3D sensor gives robots better vision
A project to develop robots for sophisticated applications has been enhanced by a new 3d sensor which enables them to observe their environment in a more natural and human like manner.
The TACO project is being run by independent research organisation SINTEF Group and seeks to apply robots in the fields of cleaning, construction, maintenance, security, health care, entertainment and personal assistance.
TACO employs 3D foveation which enables the systems to acquire 3d images with coarse level of details and apply fast object detection techniques to select areas of interest in the coarse 3d image. It can then concentrate image acquisition of regions or details of interest.

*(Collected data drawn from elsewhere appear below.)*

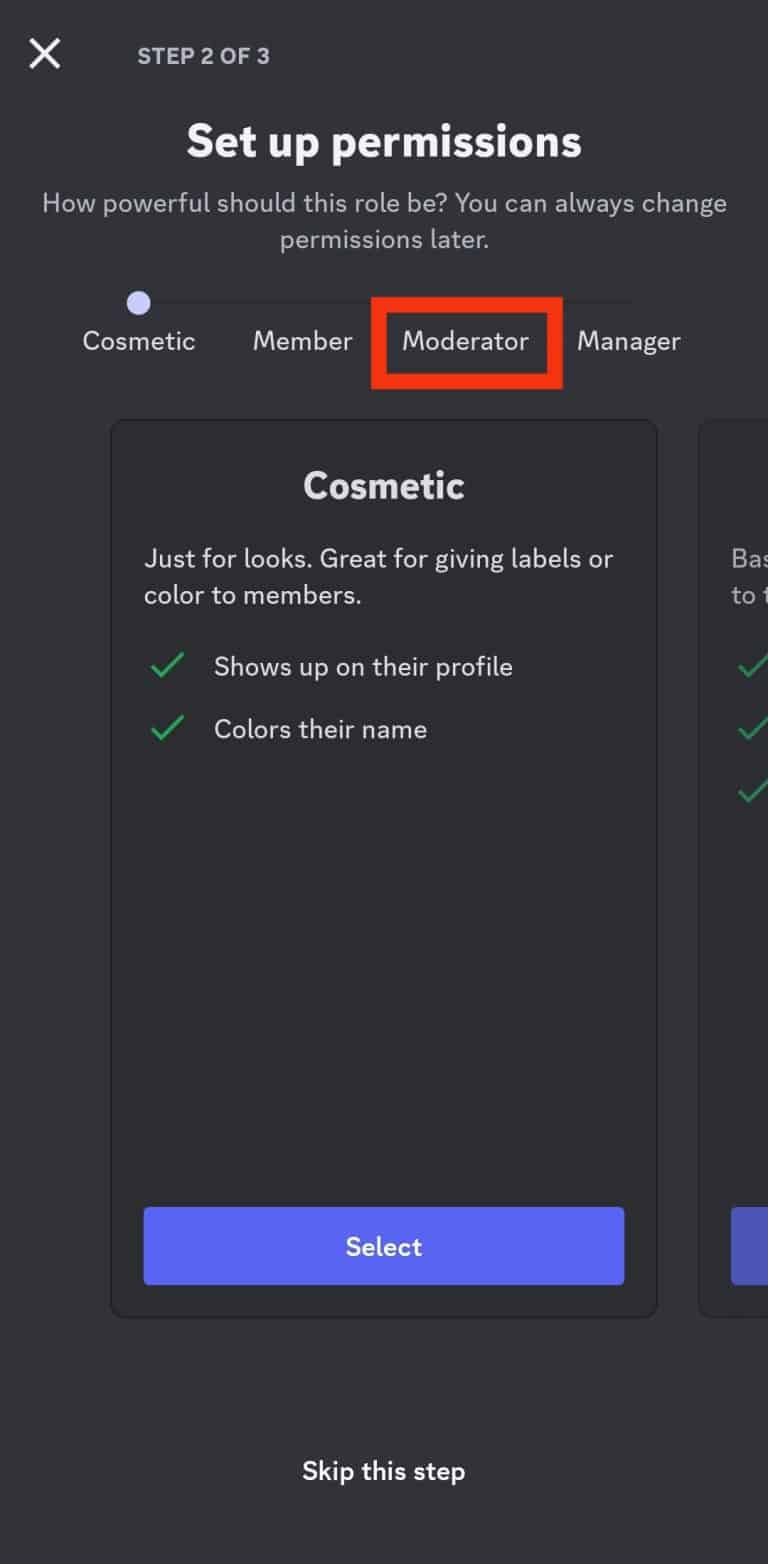Click the green checkmark beside Shows up on their profile
Viewport: 768px width, 1564px height.
pos(168,665)
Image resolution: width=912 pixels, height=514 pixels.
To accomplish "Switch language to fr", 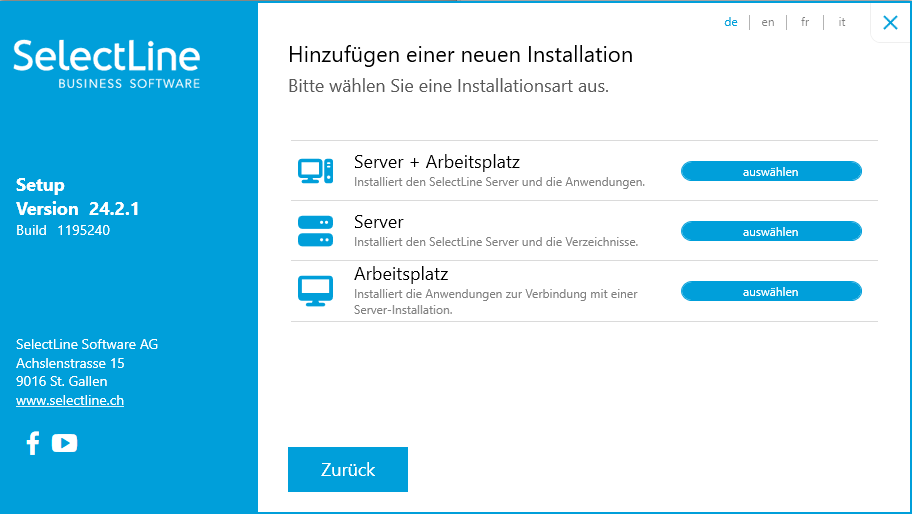I will click(x=805, y=22).
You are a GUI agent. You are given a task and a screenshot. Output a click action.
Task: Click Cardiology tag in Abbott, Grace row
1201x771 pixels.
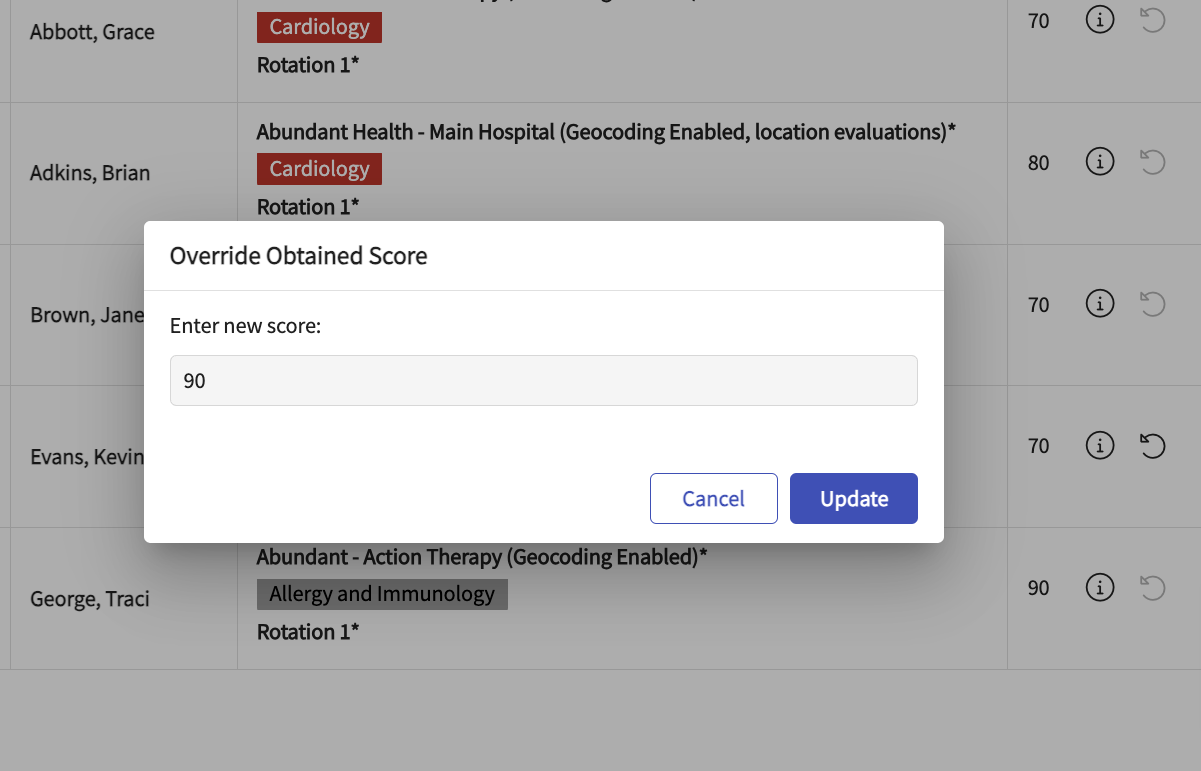(319, 28)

According to the development team, the robot will become able to focus on the most relevant object and scan and monitor it closely and detailed, similar to the human eye.
Jens Thielemann, (pictured) TACO's technical lead, says that the TACO sensor will enable 'significantly better, faster and cheaper 3d sensing' compared to current laser scanners. Thielemann said: "Through the foveation process, the sensor will provide 10 times better resolution than existing sensors with hardware enabling a 10 times size resolution. One of the most important project deliveries will be an easily accessible report comparing the TACO sensor to existing 3d sensors, making the TACO advantage clear to the European robotics community."
The main goal of TACO is to develop a flexible, compact, robust and low cost 3d sensing system that includes three major parts - a novel concept for fast attention level management; a 3d laser scanner sensor and a software framework.
According to Thielemann, the project aims to advance the European robotics industry by addressing the strategic challenges of 3d sensing and producing innovative technologies.